The pipelines are separated by each layer generation: notebooks/raw, notebooks/curated, notebooks/serve run the notebooks in the jupyter localhost dashboard or through vscode with the kernel pointing to the running server at localhost:8888. At each file run run all.

  1. notebooks/raw/data-ingestion.ipynb
  2. notebooks/curated/data-curation.ipynb
  3. notebooks/curated/eea_curation.ipynb
  4. notebooks/serve/wdi-data-serve.ipynb
  5. notebooks/serve/wdi-denormalized.ipynb
  6. notebooks/serve/wdi-data-level-serve.ipynb

Once these are ran you should be able to view the iceberg files and their metadata within the warehouse and their cooresponding layers. Please note the catalog these are created in is iceberg.

To set up the Apache superset dashboard run the following.

From the /superset directory run:
docker compose -f docker-compose-non-dev.yml up

This will spin up the dashboard in localhost:8088. To log in the default credentials are username: admin | password: admin

You will need to connect the starrocks db to superset.

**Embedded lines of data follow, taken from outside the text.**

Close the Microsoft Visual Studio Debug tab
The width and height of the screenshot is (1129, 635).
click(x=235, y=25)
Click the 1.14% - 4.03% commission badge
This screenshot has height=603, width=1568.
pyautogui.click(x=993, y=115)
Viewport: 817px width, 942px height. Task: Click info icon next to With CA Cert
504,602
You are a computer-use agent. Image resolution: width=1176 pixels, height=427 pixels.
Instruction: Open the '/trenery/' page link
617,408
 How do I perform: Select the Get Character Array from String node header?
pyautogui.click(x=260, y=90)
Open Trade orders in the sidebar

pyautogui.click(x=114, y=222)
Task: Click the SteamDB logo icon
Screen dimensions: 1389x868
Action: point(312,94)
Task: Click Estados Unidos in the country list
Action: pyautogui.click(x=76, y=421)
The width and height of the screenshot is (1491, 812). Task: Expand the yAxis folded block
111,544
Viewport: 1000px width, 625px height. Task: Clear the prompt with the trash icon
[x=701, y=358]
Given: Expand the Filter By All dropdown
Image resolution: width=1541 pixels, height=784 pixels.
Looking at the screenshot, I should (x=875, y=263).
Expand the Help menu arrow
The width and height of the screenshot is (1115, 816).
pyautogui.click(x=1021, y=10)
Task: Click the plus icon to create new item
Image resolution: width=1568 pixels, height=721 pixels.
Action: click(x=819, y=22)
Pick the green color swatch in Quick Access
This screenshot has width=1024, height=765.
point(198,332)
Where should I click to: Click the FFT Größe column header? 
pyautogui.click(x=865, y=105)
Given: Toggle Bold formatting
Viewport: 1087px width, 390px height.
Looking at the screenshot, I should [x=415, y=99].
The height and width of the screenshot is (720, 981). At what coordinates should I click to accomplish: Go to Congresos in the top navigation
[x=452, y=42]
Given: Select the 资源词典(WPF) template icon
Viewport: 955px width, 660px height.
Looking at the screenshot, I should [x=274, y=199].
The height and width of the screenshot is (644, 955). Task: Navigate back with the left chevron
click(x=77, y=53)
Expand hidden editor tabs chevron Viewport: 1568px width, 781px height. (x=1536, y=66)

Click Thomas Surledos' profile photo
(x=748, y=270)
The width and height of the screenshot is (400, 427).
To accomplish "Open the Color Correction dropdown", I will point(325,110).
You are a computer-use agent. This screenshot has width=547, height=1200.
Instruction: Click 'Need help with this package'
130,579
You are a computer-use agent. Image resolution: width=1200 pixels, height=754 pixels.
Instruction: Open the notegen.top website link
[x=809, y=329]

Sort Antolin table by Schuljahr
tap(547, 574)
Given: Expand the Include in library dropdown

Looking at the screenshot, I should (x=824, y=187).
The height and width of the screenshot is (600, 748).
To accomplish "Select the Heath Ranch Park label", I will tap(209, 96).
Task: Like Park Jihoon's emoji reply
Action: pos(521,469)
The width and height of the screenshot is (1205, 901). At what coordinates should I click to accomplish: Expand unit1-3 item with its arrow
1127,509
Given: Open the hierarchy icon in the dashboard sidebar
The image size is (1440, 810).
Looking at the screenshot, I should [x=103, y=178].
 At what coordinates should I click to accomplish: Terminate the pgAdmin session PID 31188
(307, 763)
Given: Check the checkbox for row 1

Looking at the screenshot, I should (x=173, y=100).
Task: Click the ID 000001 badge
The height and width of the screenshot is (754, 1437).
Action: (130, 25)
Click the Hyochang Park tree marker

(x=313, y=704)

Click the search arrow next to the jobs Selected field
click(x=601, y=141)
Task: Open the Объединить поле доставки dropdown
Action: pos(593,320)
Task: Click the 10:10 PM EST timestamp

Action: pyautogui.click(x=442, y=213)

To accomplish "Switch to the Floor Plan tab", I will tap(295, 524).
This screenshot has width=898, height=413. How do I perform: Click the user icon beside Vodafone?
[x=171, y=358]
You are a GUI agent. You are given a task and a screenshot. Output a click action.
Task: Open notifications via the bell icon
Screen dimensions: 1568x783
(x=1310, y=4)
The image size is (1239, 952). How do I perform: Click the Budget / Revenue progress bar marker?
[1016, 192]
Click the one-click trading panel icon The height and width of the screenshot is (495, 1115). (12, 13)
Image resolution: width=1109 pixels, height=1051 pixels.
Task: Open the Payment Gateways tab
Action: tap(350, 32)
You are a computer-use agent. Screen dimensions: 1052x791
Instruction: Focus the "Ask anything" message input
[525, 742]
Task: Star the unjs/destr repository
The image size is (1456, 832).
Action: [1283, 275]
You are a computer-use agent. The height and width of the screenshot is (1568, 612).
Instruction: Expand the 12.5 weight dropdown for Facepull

In order to do this navigate to settings -> database connections -> + Database -> select starrocsk under "supported databases" -> enter this URI: starrocks://root:@host.docker.internal:9030/iceberg.wdi_serving

To add other databases follow the {catalog}.{database} naming convention after the trailing /. For certain dbs you will have to enter the full db path like iceberg.curated.world_development_indicators to gain access to the WDI curated layer.